Any person who wishes to enter Malaysia to take
up employment with a Malaysian company or firm
must apply for an employment pass from the Department
of Immigration.
Employment passes are issued for a specified
period, usually two to three years, and are renewable
for an additional two to three years.
Employment passes are granted on a case-by-case
basis, generally for positions that require special
technical knowledge or expertise not available
locally or for positions that cannot be filled
by local Malaysian citizens.
To obtain employment passes, expatriates must
have a valid passport from their home country,
a contract from their employer, a cover letter
and three passport-size photos, which may be black
and white or color.
The employer of an expatriate must submit an
application to the Department of Immigration and
await a decision, which may take one month. After
the employer receives a letter of approval, it
must submit the passport of the employee and pay
for the employment pass and the levy.
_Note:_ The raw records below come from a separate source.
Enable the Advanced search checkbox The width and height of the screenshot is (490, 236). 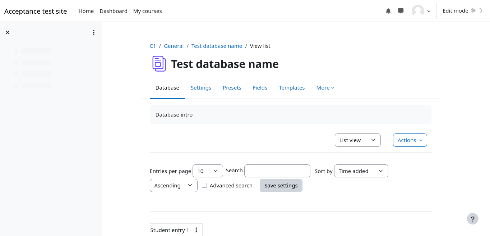(x=204, y=185)
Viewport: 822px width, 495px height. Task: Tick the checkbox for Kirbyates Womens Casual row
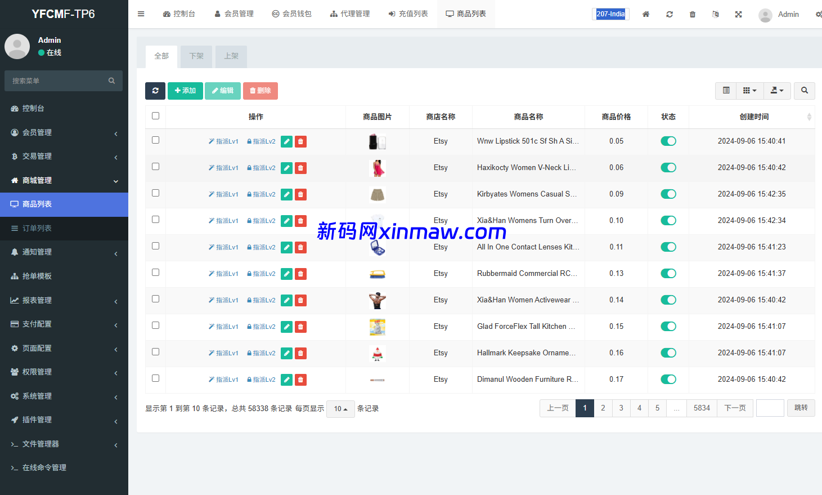click(x=156, y=193)
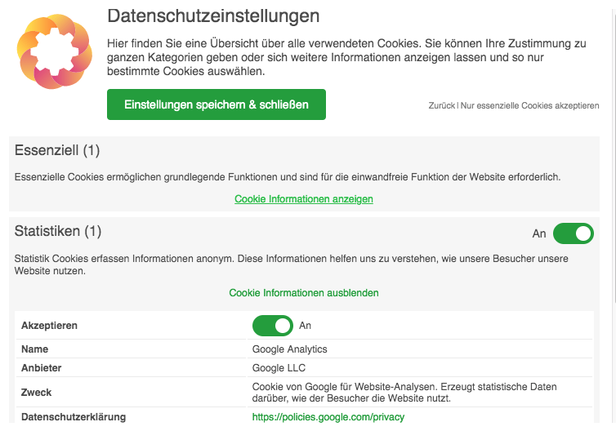The width and height of the screenshot is (616, 431).
Task: Click 'An' label beside Akzeptieren switch
Action: 306,326
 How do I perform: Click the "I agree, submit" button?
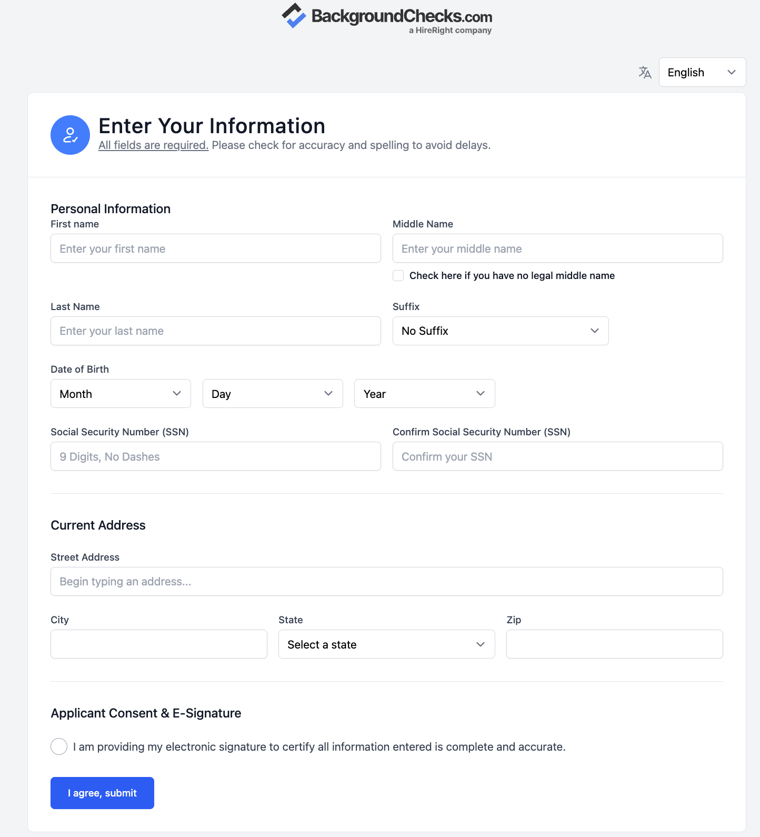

The levy
is applicable only to expatriates earning below
a designated amount per month or to expatriates
holding employment passes valid for less than
two years.
Licensed manufacturing companies that wish to
hire expatriates must present copies of their
manufacturing licenses. Service companies with
foreign equity of more than 30% have traditionally
been required to seek the approval of the Foreign
Investment Committee before hiring expatriates.
Companies engaged in construction and project
management must register with the Construction
Industry Development Board before hiring expatriates.
Companies engaged in the retail, trade, wholesale
and direct-sales sectors that have foreign equity
of more than 30% must seek the approval of the
Committee on Wholesale and Retail Trade before
hiring expatriates.
It is illegal to work without a valid employment
pass; therefore, a foreign national may not work
in Malaysia until he or she has received a work
permit and all other necessary documents.
In 2003, the Malaysian government decided to
make it easier for companies to hire skilled foreigners,
allowing for automatic approvals to be granted
for the recruitment of highly skilled workers
where there is no available local expertise.
From June 2003, the government further relaxed
rules on employing expatriates, granting that
manufacturing companies with foreign paid-up capital
of at least US$2m be automatically permitted ten
expatriate positions, with those to include five
key posts. Under the amended rules, expatriates
could be employed for up to ten years for executive
posts and five years for non-executive posts.
Manufacturing companies with foreign paid-up
capital of US$200,000–2m, meanwhile, were
permitted automatic approval for up to five expatriate
posts, including at least one key post.